STATED GOAL.
Update the records below by replacing "grayed" with "dimmed", leaving everything else unchanged, and omit the pictures from your answer.
==== GIVEN RECORDS ====
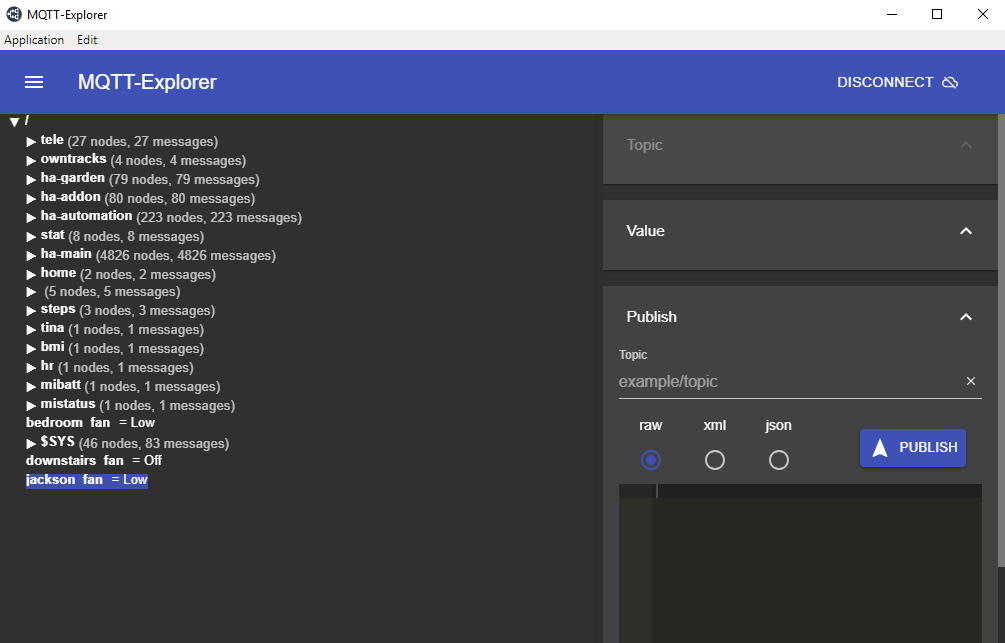Expand the Topic panel chevron
Image resolution: width=1005 pixels, height=643 pixels.
tap(966, 145)
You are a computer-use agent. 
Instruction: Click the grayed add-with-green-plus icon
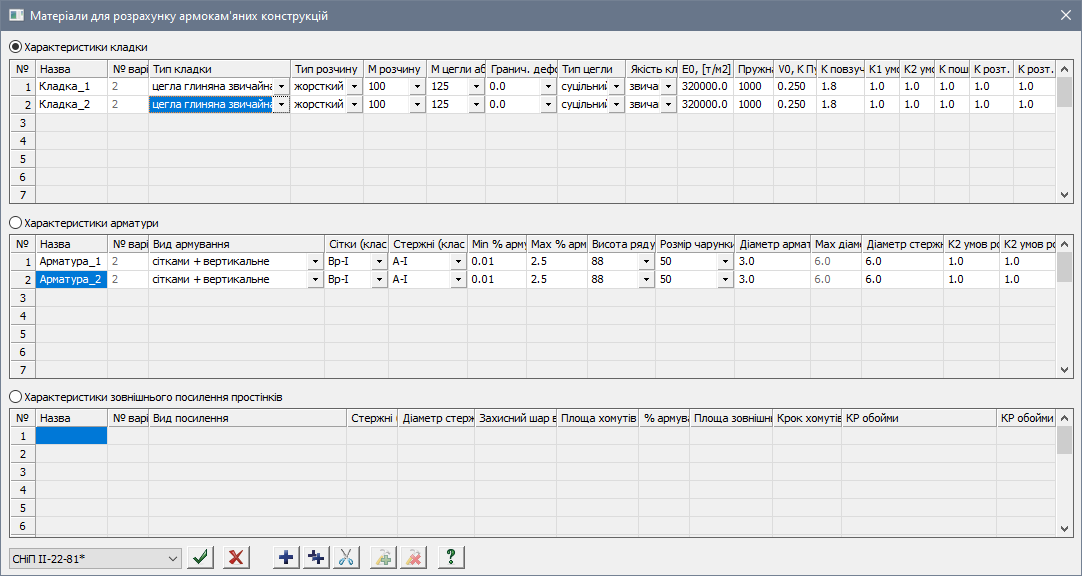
====
OUTPUT OF THE TASK.
Expand the Topic panel chevron
Image resolution: width=1005 pixels, height=643 pixels.
tap(966, 145)
You are a computer-use agent. 
Instruction: Click the dimmed add-with-green-plus icon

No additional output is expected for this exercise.